The Problem with "It Just Works" Code

Every Python project starts simple. A single file, a few functions, maybe a class or two. Then requirements grow: you add a database, an API, a background job queue. Before long, your "simple" script is a tangled mess where business logic lives alongside SQL queries and HTTP response formatting.

Clean Architecture is a set of principles, popularized by Robert C. Martin ("Uncle Bob"), designed to keep your core business logic independent from frameworks, databases, and external services.

Core Principle: The Dependency Rule

The fundamental rule is: source code dependencies must point inward. Inner layers know nothing about outer layers.

  • Entities — Pure business objects and rules (innermost)
  • Use Cases — Application-specific business logic
  • Interface Adapters — Controllers, presenters, gateways
  • Frameworks & Drivers — Django, Flask, SQLAlchemy, etc. (outermost)

Your database framework depends on your use cases. Your use cases do not depend on your database framework.

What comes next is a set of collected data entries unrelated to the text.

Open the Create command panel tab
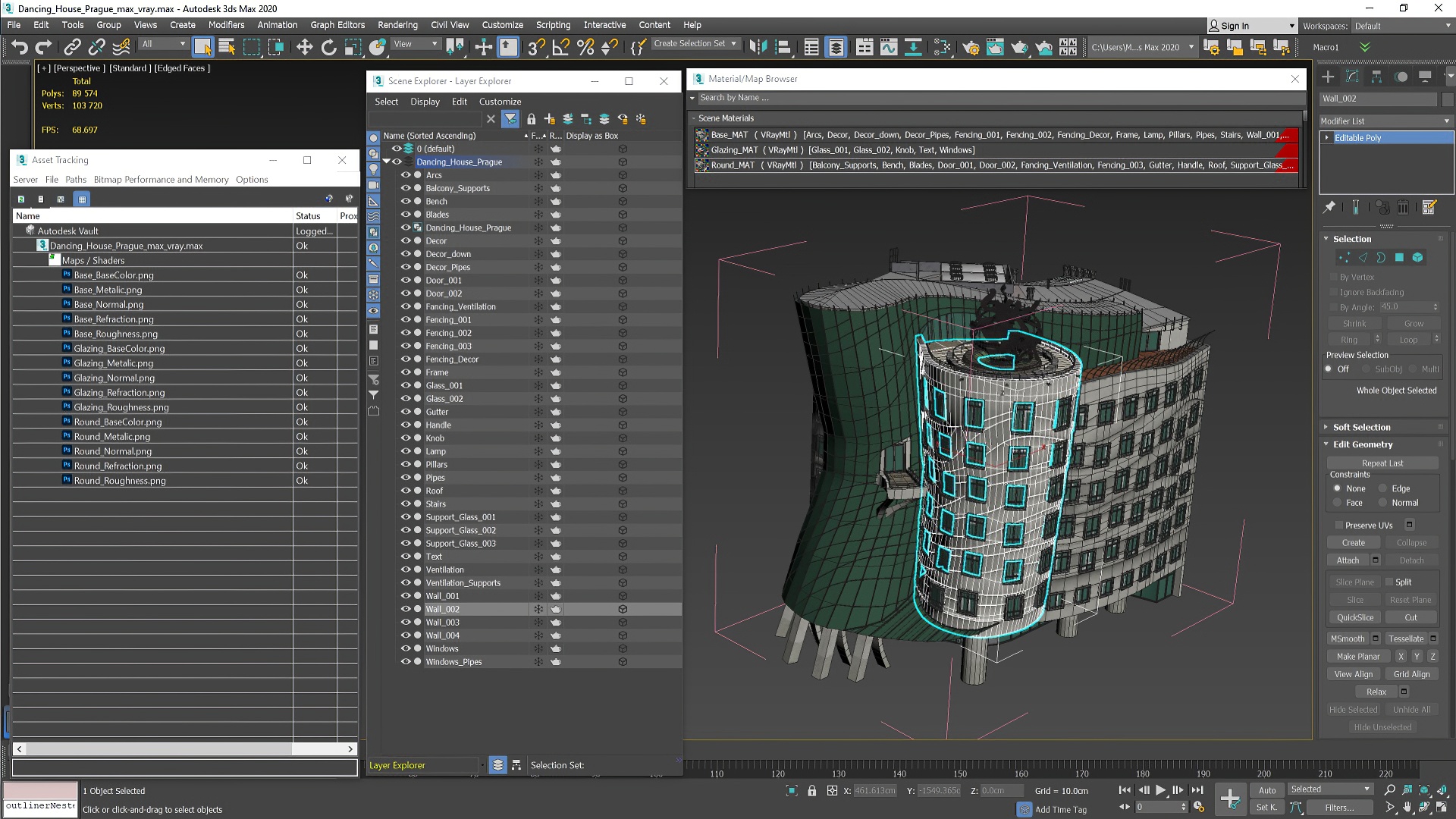(1328, 77)
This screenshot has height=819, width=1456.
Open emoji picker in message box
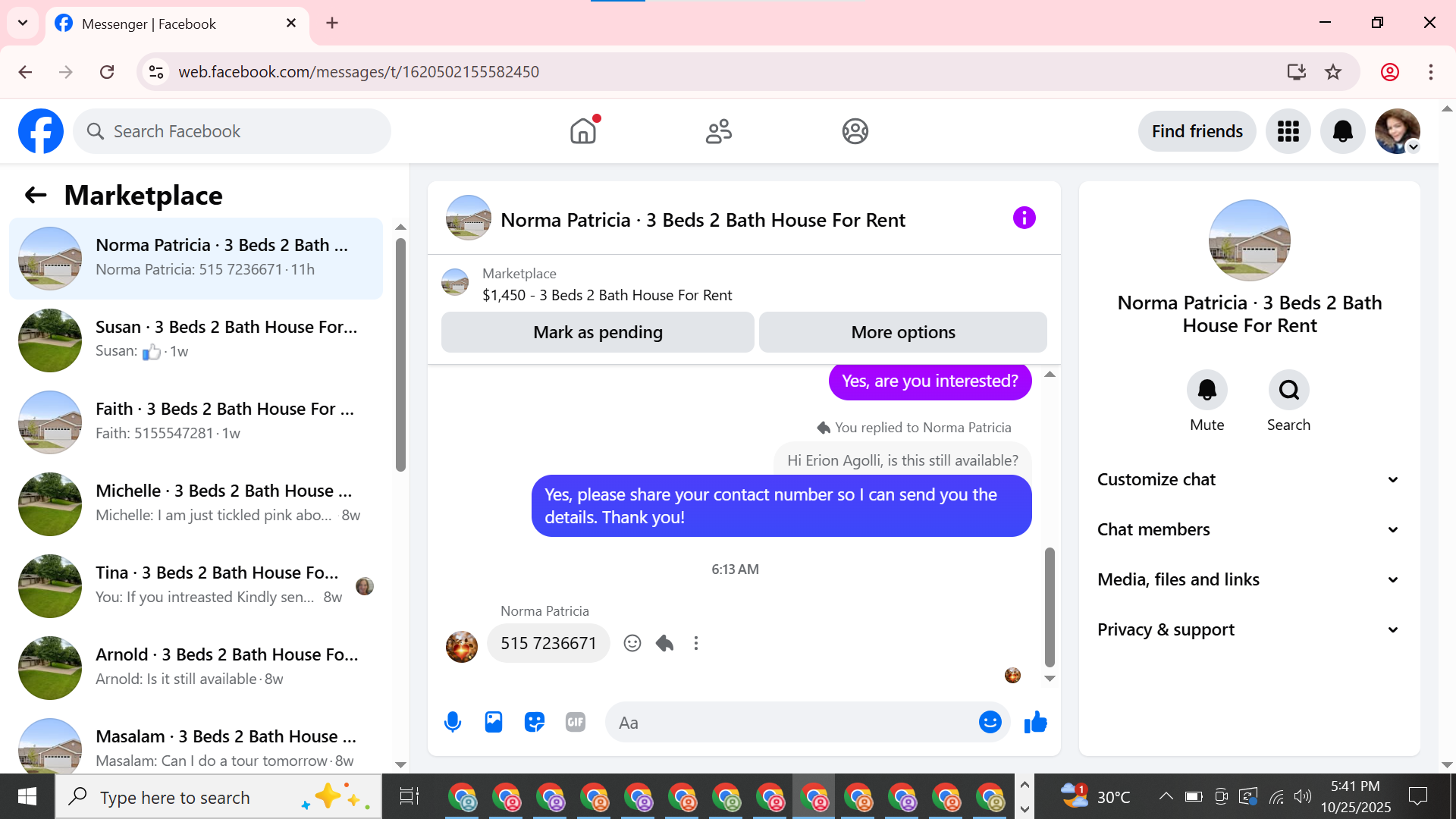990,722
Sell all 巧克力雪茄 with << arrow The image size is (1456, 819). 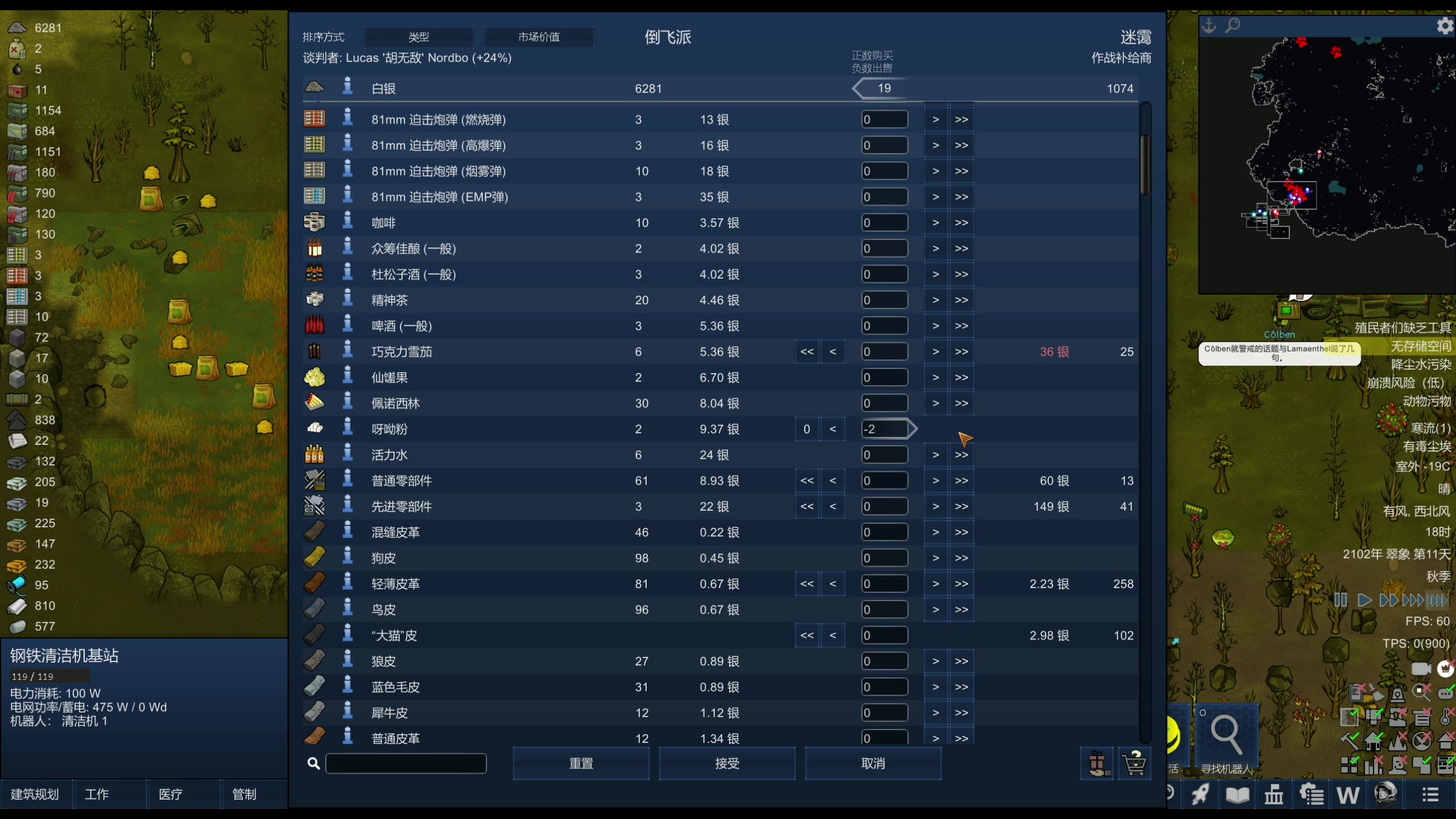(806, 351)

A Practical Python Example

Consider a simple user registration feature. Without clean architecture:

# Tightly coupled — hard to test, hard to change
def register_user(username, email):
    db.execute("INSERT INTO users ...", username, email)
    requests.post("https://email-service.com/send", {...})
    return {"status": "ok"}

With clean architecture, we separate concerns:

# entities/user.py — pure Python, no dependencies
from dataclasses import dataclass

@dataclass
class User:
    username: str
    email: str

# use_cases/register_user.py — depends only on abstractions
class RegisterUserUseCase:
    def __init__(self, user_repo, email_service):
        self.user_repo = user_repo
        self.email_service = email_service

    def execute(self, username: str, email: str) -> User:
        user = User(username=username, email=email)
        self.user_repo.save(user)
        self.email_service.send_welcome(user)
        return user

Dependency Injection: The Glue

Clean architecture relies heavily on dependency injection — passing dependencies in rather than creating them inside functions. This makes testing trivial:

def test_register_user():
    mock_repo = MockUserRepository()
    mock_email = MockEmailService()
    use_case = RegisterUserUseCase(mock_repo, mock_email)
    
    user = use_case.execute("alice", "alice@example.com")
    
    assert user.username == "alice"
    assert mock_repo.saved_user == user
    assert mock_email.welcome_sent is True

Recommended Project Structure

my_app/
├── entities/          # Business objects
│   └── user.py
├── use_cases/         # Business logic
│   └── register_user.py
├── adapters/          # Interfaces to external world
│   ├── repositories/
│   └── services/
├── infrastructure/    # Concrete implementations
│   ├── db/            # SQLAlchemy models
│   └── email/         # SMTP or API client
└── entrypoints/       # FastAPI, Flask, CLI
    └── api/

When to Apply Clean Architecture

ScenarioRecommendation
Simple script or one-off toolSkip it — overkill
Small web app with limited logicPartial separation is fine
Complex domain with many business rulesStrongly recommended
App likely to change frameworks or DBsEssential
Team project with multiple developersStrongly recommended

Key Takeaways

  • Your business logic should have zero imports from Django, SQLAlchemy, or any framework.
  • Depend on abstractions (protocols/ABCs), not concrete implementations.
  • Use dependency injection to wire things together at the edges.
  • Start simpler and refactor toward clean architecture as complexity grows.